Le mot a d'abord existé sous la forme de l'adjectif « humaniste », le substantif « humanisme » étant apparu tardivement. L'adjectif, dont on situe la première apparition dans la langue française vers 1539, proviendrait d'une adaptation du néolatin « umanista », qui désignait dans l'Italie du XIVe s., professeurs et étudiants qui se spécialisaient dans l'étude de la langue et des littératures de l'Antiquité, domaine que l'on appelait encore récemment les « humanités ». L'humanisme serait donc avant tout une activité fondée sur l'étude des textes anciens – les studia humanitatis – qui ouvrent un champ de découverte dont l'homme est l'objet central. Derrière les « humanités », c'est bien l'étude de ce qui est humain qui est visée. L'humanisme peut ainsi se définir comme un mouvement intellectuel lié à l'époque de la Renaissance et à ses nouveaux modes de diffusion du savoir, tels que l'imprimerie, fondé sur une nouvelle méthode d'investigation des textes et donnant lieu à un renouvellement de la représentation du monde et de la place que l'homme y occupe.
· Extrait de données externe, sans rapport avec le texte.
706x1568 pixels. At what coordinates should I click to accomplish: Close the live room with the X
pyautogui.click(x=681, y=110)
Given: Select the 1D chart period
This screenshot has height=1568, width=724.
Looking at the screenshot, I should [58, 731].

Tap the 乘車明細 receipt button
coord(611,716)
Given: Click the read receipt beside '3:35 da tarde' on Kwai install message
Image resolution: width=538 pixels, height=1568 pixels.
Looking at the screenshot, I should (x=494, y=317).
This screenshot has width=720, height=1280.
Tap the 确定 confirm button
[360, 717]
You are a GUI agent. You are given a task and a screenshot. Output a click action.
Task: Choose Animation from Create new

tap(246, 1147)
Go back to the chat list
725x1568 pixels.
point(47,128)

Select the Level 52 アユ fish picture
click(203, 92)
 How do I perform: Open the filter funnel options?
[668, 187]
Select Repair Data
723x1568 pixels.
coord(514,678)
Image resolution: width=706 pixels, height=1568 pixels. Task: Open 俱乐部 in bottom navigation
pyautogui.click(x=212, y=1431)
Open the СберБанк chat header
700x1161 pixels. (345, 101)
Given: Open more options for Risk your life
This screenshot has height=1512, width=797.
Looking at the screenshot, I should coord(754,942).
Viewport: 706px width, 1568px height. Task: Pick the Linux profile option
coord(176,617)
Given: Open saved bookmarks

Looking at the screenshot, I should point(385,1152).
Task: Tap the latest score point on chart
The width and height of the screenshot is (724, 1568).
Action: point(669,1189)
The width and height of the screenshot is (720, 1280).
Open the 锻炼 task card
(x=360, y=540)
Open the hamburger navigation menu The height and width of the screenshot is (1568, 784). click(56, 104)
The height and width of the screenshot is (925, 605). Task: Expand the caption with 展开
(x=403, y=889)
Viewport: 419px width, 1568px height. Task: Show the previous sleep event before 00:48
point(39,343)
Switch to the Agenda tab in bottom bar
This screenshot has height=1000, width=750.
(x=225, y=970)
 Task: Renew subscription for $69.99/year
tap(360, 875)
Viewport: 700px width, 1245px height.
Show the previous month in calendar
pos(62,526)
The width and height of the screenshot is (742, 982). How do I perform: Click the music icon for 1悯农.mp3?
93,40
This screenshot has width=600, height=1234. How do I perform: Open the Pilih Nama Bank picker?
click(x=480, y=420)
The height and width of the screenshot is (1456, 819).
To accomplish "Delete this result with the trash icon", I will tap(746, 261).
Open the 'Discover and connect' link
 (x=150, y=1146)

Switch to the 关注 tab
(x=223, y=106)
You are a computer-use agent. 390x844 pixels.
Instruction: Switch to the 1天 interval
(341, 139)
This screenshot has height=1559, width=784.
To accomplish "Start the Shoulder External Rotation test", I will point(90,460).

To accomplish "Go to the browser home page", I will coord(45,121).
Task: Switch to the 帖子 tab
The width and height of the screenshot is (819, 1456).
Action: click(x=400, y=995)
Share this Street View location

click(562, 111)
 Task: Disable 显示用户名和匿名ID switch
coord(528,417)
Le renouveau philologique et critique
Ce mouvement est avant tout lié au renouveau de l'érudition : sous l'influence des grammairiens byzantins fuyant Constantinople, après la prise de la ville par les Turcs en 1453, les érudits améliorent significativement leurs compétences linguistiques en grec. Dès lors, des auteurs tels que Platon, Aristote, Diogène Laërce ou Homère deviennent accessibles dans le texte d'origine ; il n'est plus besoin d'être tributaire de traductions ou de réécritures latines tardives. Les editio princeps (premières éditions imprimées) de la plupart des auteurs grecs fleurissent alors entre la fin du XVe et le XVIe s. De même, l'hébreu est de plus en plus pratiqué et, avec le grec et le latin, devient une des trois langues maîtrisées par les humanistes.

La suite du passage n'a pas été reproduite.